*Supplied information:*
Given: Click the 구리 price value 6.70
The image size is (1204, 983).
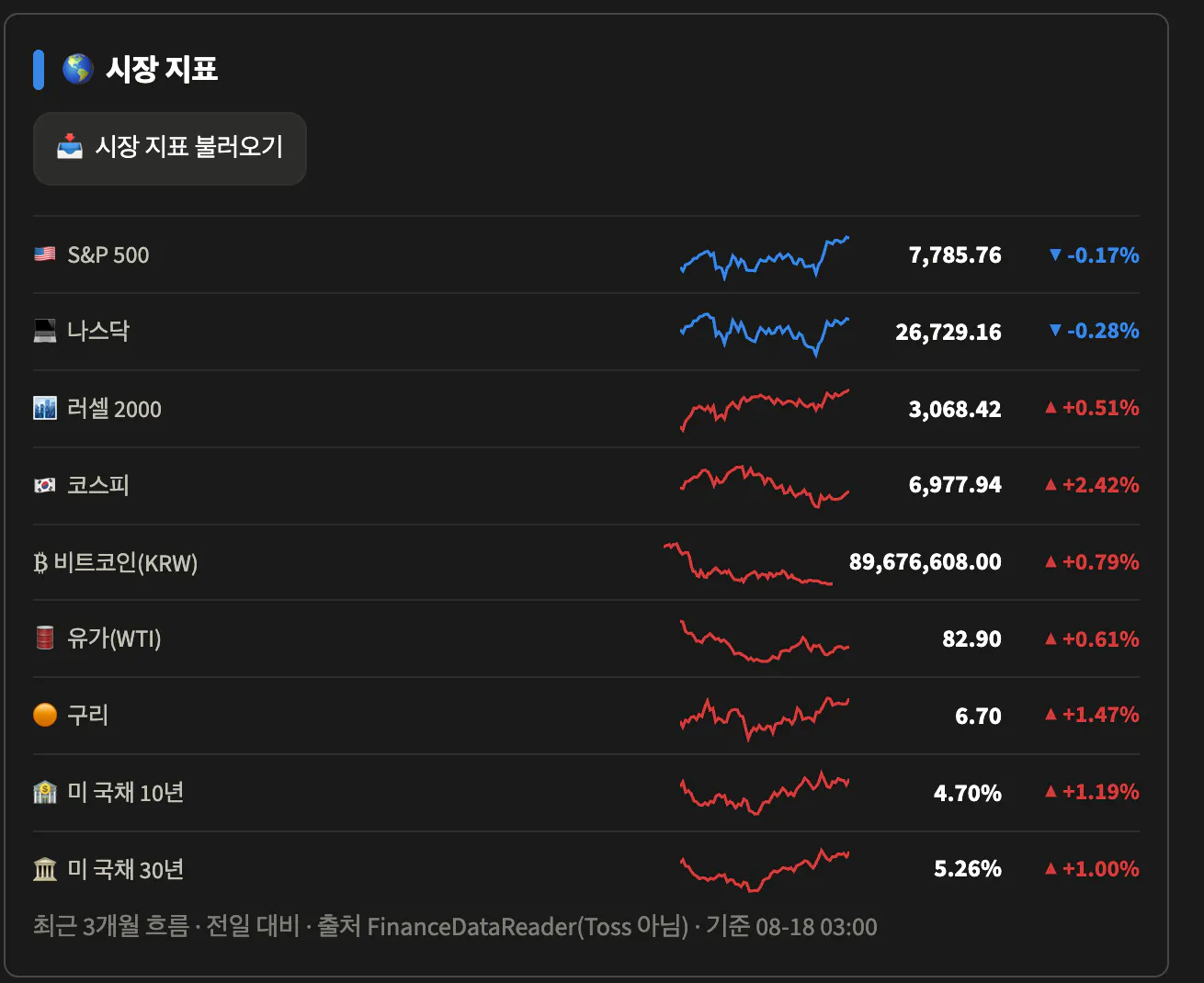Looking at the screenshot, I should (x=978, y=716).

==

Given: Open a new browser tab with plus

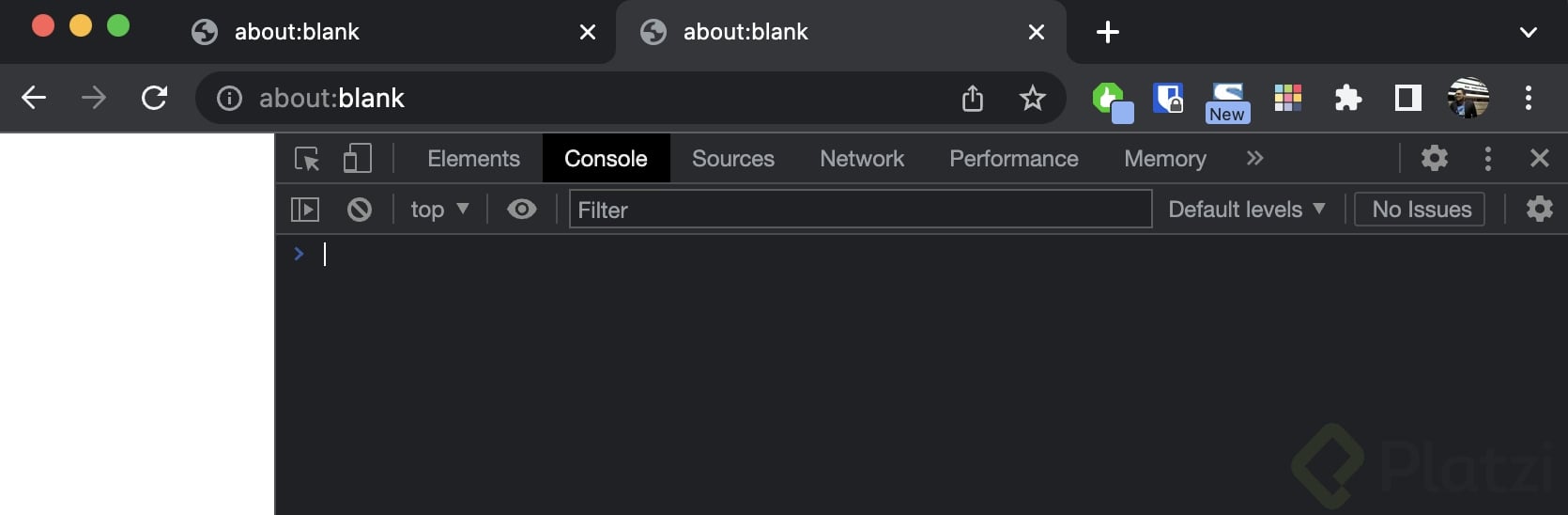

---

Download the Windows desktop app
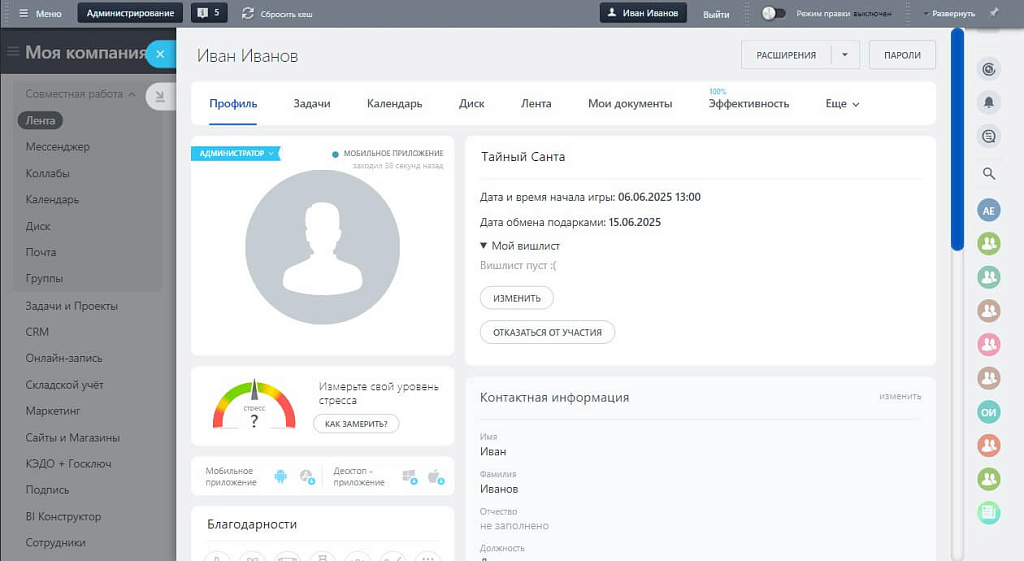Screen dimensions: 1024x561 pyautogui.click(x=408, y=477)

*Work order:* Identify each line in the records above containing the word "Given"; copy those lines.

*Answer:*
Given: Click the 구리 price value 6.70
Given: Open a new browser tab with plus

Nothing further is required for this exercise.